Since a failed coup last summer, Turkey has been under a state of emergency, a situation that allowed the government to fire or suspend about 130,000 people suspected of being connected to the failed putsch, and to arrest about 45,000.

The campaign itself was characterised by prolonged intimidation of opposition members, several of whom were shot at or beaten while on the stump by persons unknown.

The opposition questioned the legitimacy of the referendum after the election board made a last-minute decision to increase the burden needed to prove accusations of ballot-box stuffing. At least three instances of alleged voter fraud appeared to be captured on camera.

"We are receiving thousands of complaints on election fraud," said Erdal Aksunger, deputy head of the main opposition party, the Republican People's Party, known as the CHP. "We are evaluating them one by one."
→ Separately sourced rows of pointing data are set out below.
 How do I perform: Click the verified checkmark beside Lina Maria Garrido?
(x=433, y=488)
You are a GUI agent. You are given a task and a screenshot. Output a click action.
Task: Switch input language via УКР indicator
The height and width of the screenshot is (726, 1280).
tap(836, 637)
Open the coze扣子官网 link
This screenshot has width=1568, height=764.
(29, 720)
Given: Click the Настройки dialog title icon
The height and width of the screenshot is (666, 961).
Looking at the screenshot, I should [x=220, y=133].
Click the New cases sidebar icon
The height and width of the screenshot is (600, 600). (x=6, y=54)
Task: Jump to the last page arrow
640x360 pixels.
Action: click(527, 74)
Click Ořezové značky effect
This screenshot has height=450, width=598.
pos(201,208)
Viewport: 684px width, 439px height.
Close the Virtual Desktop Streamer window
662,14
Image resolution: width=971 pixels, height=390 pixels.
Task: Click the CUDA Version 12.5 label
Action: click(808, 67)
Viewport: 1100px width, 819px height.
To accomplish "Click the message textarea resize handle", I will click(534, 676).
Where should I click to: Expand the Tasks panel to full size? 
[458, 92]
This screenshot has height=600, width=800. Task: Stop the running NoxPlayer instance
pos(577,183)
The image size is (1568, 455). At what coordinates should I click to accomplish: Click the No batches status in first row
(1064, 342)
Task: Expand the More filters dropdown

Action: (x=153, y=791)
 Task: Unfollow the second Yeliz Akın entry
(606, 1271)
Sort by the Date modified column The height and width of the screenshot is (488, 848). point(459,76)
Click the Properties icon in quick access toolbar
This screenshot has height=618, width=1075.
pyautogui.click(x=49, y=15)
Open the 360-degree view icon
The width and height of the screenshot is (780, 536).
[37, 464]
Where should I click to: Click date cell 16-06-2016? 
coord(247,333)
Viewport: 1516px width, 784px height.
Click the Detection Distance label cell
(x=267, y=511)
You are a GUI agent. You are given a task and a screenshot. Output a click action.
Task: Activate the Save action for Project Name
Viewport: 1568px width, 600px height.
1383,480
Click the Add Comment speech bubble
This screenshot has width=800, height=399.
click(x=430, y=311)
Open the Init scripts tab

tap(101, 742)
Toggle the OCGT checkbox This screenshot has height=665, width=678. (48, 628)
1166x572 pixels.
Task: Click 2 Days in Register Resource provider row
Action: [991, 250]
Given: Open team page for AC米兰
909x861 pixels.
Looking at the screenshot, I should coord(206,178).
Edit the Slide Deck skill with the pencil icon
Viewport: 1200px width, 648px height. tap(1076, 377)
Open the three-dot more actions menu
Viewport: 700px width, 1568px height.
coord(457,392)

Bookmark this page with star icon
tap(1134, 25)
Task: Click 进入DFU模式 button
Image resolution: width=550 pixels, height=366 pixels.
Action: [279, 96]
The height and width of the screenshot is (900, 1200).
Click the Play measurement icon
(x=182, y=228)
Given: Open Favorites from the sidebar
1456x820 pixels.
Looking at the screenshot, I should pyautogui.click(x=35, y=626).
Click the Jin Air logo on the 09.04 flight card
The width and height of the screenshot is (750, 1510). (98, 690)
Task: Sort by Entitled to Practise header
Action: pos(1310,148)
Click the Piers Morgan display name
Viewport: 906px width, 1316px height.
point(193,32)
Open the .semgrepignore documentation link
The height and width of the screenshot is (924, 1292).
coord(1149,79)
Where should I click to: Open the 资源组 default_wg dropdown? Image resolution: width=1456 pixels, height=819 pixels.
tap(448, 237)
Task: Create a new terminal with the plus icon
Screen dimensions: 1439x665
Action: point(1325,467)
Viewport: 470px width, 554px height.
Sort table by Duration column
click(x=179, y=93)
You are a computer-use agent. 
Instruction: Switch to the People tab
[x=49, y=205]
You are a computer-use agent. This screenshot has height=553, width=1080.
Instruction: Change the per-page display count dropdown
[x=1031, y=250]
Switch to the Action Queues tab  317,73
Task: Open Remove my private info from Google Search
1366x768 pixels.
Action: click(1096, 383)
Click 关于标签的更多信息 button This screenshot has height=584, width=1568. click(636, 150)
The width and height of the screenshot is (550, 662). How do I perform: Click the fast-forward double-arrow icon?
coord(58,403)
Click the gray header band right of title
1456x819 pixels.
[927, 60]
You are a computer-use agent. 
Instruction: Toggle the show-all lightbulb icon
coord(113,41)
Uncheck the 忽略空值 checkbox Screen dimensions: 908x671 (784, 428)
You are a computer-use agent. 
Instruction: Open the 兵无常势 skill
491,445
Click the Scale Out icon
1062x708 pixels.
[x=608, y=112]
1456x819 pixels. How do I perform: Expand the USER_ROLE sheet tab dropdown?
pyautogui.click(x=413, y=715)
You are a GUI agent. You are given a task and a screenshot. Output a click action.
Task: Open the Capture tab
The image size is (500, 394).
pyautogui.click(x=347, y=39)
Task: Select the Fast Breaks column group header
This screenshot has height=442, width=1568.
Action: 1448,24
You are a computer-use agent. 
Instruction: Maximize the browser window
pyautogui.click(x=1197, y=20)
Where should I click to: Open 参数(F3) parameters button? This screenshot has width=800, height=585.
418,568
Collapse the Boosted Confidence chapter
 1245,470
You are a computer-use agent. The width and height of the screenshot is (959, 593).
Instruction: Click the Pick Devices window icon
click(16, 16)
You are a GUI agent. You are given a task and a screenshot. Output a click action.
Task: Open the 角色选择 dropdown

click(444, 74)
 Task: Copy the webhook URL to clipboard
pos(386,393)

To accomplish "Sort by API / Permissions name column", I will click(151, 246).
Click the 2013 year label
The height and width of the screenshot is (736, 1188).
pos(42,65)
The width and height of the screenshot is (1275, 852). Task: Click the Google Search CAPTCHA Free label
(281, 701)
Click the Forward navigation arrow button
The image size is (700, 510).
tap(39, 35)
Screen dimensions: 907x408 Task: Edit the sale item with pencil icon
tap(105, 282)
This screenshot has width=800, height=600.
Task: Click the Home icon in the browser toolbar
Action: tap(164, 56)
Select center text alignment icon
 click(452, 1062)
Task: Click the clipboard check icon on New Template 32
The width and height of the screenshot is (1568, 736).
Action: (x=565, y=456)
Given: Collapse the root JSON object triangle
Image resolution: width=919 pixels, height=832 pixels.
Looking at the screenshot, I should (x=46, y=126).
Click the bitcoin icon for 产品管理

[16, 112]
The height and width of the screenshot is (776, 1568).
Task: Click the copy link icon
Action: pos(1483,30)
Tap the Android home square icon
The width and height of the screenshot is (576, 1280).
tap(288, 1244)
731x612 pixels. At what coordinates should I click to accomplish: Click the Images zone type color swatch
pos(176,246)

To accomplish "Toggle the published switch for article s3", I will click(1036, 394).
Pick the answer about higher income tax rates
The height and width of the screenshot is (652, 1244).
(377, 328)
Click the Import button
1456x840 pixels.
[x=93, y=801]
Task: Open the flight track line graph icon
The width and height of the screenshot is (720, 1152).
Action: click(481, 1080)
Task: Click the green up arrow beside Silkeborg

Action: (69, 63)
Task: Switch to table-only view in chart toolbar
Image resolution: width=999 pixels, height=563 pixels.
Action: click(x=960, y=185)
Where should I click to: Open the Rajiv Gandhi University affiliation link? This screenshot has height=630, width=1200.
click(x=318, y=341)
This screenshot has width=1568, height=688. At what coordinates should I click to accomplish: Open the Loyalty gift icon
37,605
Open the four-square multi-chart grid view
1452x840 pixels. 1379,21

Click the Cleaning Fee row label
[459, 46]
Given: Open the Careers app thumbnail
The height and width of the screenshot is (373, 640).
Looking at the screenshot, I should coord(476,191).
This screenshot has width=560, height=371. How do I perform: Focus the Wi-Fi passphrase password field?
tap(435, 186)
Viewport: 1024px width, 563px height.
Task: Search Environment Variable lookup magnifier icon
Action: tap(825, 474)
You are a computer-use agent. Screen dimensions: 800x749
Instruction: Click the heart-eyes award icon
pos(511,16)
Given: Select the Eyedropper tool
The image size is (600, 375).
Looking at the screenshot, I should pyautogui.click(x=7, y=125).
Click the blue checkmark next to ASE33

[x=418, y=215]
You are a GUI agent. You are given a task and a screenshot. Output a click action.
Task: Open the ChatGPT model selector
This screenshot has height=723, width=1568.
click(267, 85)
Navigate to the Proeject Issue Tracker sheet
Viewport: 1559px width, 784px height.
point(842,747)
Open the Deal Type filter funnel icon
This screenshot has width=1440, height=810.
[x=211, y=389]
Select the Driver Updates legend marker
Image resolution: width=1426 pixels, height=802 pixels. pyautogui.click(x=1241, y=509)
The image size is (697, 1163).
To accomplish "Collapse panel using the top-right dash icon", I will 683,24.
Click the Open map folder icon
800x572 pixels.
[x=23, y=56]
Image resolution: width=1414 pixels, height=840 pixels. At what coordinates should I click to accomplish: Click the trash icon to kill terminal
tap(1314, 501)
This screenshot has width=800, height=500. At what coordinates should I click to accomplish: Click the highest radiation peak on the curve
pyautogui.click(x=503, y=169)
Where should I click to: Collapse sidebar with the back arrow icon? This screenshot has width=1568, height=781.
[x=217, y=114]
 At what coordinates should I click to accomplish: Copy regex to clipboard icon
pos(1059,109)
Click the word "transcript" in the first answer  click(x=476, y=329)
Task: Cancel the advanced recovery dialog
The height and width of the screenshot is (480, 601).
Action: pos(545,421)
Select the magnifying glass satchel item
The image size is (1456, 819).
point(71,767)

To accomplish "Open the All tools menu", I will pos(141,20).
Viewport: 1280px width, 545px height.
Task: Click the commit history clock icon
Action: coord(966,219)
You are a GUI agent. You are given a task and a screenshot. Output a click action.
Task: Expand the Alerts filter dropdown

The new system will, among other changes:

- Abolish the post of prime minister and transfer executive power to the president.

- Allow the newly empowered president to issue decrees and appoint many judges and officials responsible for scrutinising his decisions.

- Limit the president to two five-year terms, but give the option of running for a third term if Parliament truncates the second one by calling for early elections.

- Allow the president to order disciplinary inquiries into any of Turkey's 3.5 million civil servants, according to an analysis by the head of the Turkish Bar Association.

Academics and members of the opposition are concerned that the new system will threaten the separation of powers on which liberal democracies have traditionally depended.

"It represents a remarkable aggrandisement of Erdogan's personal power and quite possibly a death blow to vital checks and balances in the country," said professor Howard Eissenstat, a Turkey expert at the Project on Middle East Democracy, a Washington research group. "Judicial independence was already shockingly weak before the referendum; the new system makes that worse."

Erdogan's supporters deny that the new system will limit political and judicial oversight. If opposition parties win control of Parliament, they could override the president's decrees with their own legislation, while also asserting greater control over judicial appointments, supporters of the new constitution contend.

The victorious "yes" camp also argues that a strong, centralised government will make Turkey better able to tackle its many challenges, including a troubled economy, the world's largest population of Syrian refugees, two terrorism campaigns, a civil war against Kurdish insurgents and the Syrian war across Turkey's southern border.

"A new page opens in our history of democracy with this vote," Prime Minister Binali Yildirim, an Erdogan loyalist, said in a victory speech on Sunday night. "Be sure, everyone, we will use this result as best as we can - for the wealth and peace of our people."

The fearful environment in which the referendum campaign was held has led watchdogs to question its fairness. In addition to the vast purges of perceived opposition members, authorities also often prevented "no" campaigners from holding rallies and events.

And Erdogan and his supporters often implied that their opponents were allied with terrorist groups or those suspected of plotting last year's failed coup.

The result revealed a deeply divided country, nearly half of which now feels highly embittered. "I am incredibly sad right now," said Yesim Kara, 37, a "no" voter in Istanbul. "Dark days are ahead."

Erdogan's victory "will enhance the stability of the government, but it will weaken social stability," said Ozgur Unluhisarcikli, director of the Ankara office of the German Marshall Fund of the United States, a research group. "The new social contract that is being built in Turkey is being based on a very weak foundation," he added.

Few could agree about how Erdogan would respond, and he offered no conclusive clues in his victory speech. In one breath, he appeared to reach out to his opponents, calling the results the "victory of everyone who said yes and no. But in the next, he promised to reinstate the death penalty - which would end any hopes that Turkey will join the European Union - and mocked his opponents' intent to appeal the result.

"Don't beat the air," he said. "It is too late now."